## DOCUMENT SECTION
Your Enough Point

Guests last night couldn’t wait to tell me that their son, age 31, sent along profuse thanks for the idea of “the enough point” from Your Money or Your Life. It’s been a guiding light for him and he’s almost there.

At one level, my passion for this money work is fishing people, one by one, out of the unconscious eddies of the consumer culture, liberating minds and lives from the spending and spending treadmill. I believe everyone is a genius, mostly unacknowledged, unrewarded, unrecognized and undeveloped. Many are caught in debt – which young people are in droves due to the broken promise that a college education will contribute to greater lifetime earnings and more opportunities.

Some are caught in having too much. A NYTimes reporter interviewed me at length yesterday. My answers were quite free wheeling so I’m nervous what he will pick out. His final question floored me: for people who can afford the $100 rubber boots, how can they justify buying the $20 ones at Target to teach their kids the value of money? They are trying “forced deprivation.” What did I think about that? I laughed. If you have “extra” money, it’s a joy to give it away, invest it in socially responsible businesses, help a farmer build a greenhouse, support the ACLU in the coming era of fighting – again – battles for our rights. Or save to your enough point (can you find it if you have too much?) so you can liberate your time to be the genius you were meant to be.

Money is like water. It is life giving when it flows. It breeds mosquitos (maybe zika) when it stagnates. So I decided to post the section in Your Money or Your Life about “the enough point.”

“Enough” has four components, four common qualities:

  1. Accountability, knowing how much money is flowing into and out of your life, is basic Financial Intelligence. Clearly, if you never know how much you have or where it’s all going, you can never have enough.

No matter how much money she made, every month Marilynn B., a cook and caterer, was anxious that her money would run out before her next paycheck. While she always had enough, she never had enough in her experience, because she didn’t know where she stood. It wasn’t until she started meticulously keeping track of her money that the fears went away.

## COLLECTED DATA
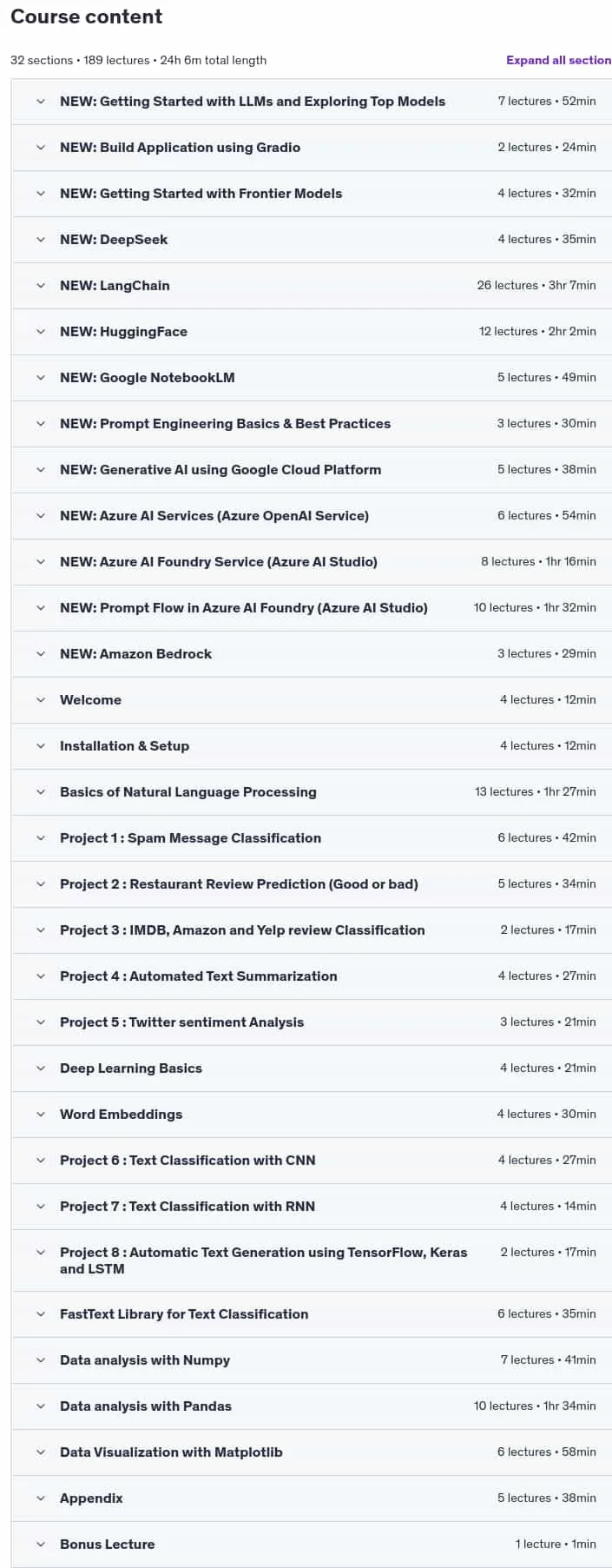Screen dimensions: 612x1568
Task: Click chevron icon next to Word Embeddings
Action: pos(41,1115)
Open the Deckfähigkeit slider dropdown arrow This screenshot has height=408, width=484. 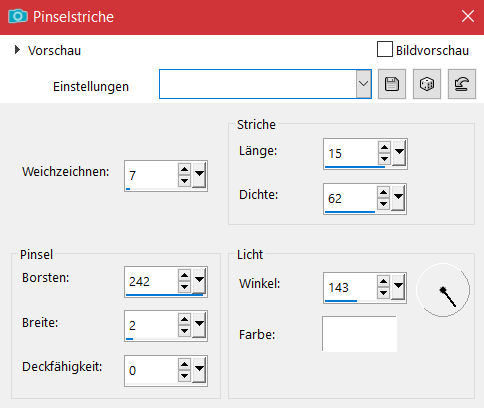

## QUESTIONS TO ANSWER
A. In the "Your Enough Point" essay, what work did Marilynn B. do?
B. Translate this sentence from the "Your Enough Point" essay into Spanish: "It wasn't until she started meticulously keeping track of her money that the fears went away."
C. Resume the "Your Enough Point" essay after its last sentence.

## RESULTS FOR EACH TASK
A. She was a cook and caterer.

B. Solo cuando empezó a llevar un control meticuloso de su dinero desaparecieron los miedos.

C.
Rich and poor alike benefit from accountability. Some people on government entitlement programs, from welfare to disability to Social Security, have enough, and others don’t. The Wall Street Journal told the story of a mother on a $750-a-month welfare income who managed to save $4,500 over four years through care, thrift and prudence. The explanation was simple. She was saving for her daughter’s college education, so she made every penny count.[1] At the same time, an advocate for a homeless family in Los Angeles told the story of wangling $1,200 out of the system so parents and kids alike could get decent clothes and nourishing food. Instead, the father went out and bought a $1,200 

stereo system. He figured everyone had been through such a bad time they deserved something nice. Many people go bankrupt and end up on the street in part because they haven’t learned basic principles of money management – especially accountability. 

  1. An internal yardstick for fulfillment. As we pointed out earlier, you can never have enough if you are measuring by what others have or think.
  1. A purpose in life higher than satisfying your own wants and desires, because you can never have enough if every desire becomes a need that must be filled. Desire begets desire. That’s what the astute potato-chip company told us when it said, “Bet you can’t eat just one.” If you base your sense of having enough on your wants and desires it will be, at best, an ephemeral experience.

What is a purpose higher than getting what we want? The opposite of getting is giving – and therein lies a secret to fulfillment. Beyond the point of enough, we achieve happiness by exercising our capacity to give. If you have a purpose for your life that is higher than getting more and getting ahead, your energies will be focused on fulfilling that purpose – whether it is loving your family, serving on the school board, creating art, pruning your ego so your light can shine through or working for peace. When you are no longer defining your worth in dollars and cents you can get off the futile and endless money-go-round where your life was about trying to get ahead of the person in front of you.

  1. Responsibility, a sense of how your life fits with your community and with the needs of the world. If we don’t give a hoot about anyone but ourselves, we can never have enough until we have it all. Within the word “responsibility” is the key to why it’s an essential part of having enough. Break it down and you see it contains “response” and “able.” If you are going through life robotically, following patterns laid down by genetics, parents or society, you can react but not respond. To respond you must be conscious that you have a choice, that you can select your response. If you are responsible, you can choose when to stop. If you are not “response-able,” you stop only when an external barrier is put up – be it the size of your stomach, the size of your credit limit or the limit of the law. With “response-ability” we can choose our limits and maintain a sense of balance, both within ourselves and with our neighbors. Initially, responsibility is about identifying when you have enough and stopping there – for your own well-being. Ultimately responsibility is about everyone in the world having enough, and finding ways for all of us to get there – for the well-being of the earth. We become response-able to life itself.

Let’s try to imagine for a moment a world in which everyone had enough – enough for his or her survival, enough for comforts and even enough extra for those special times that represent real pleasure.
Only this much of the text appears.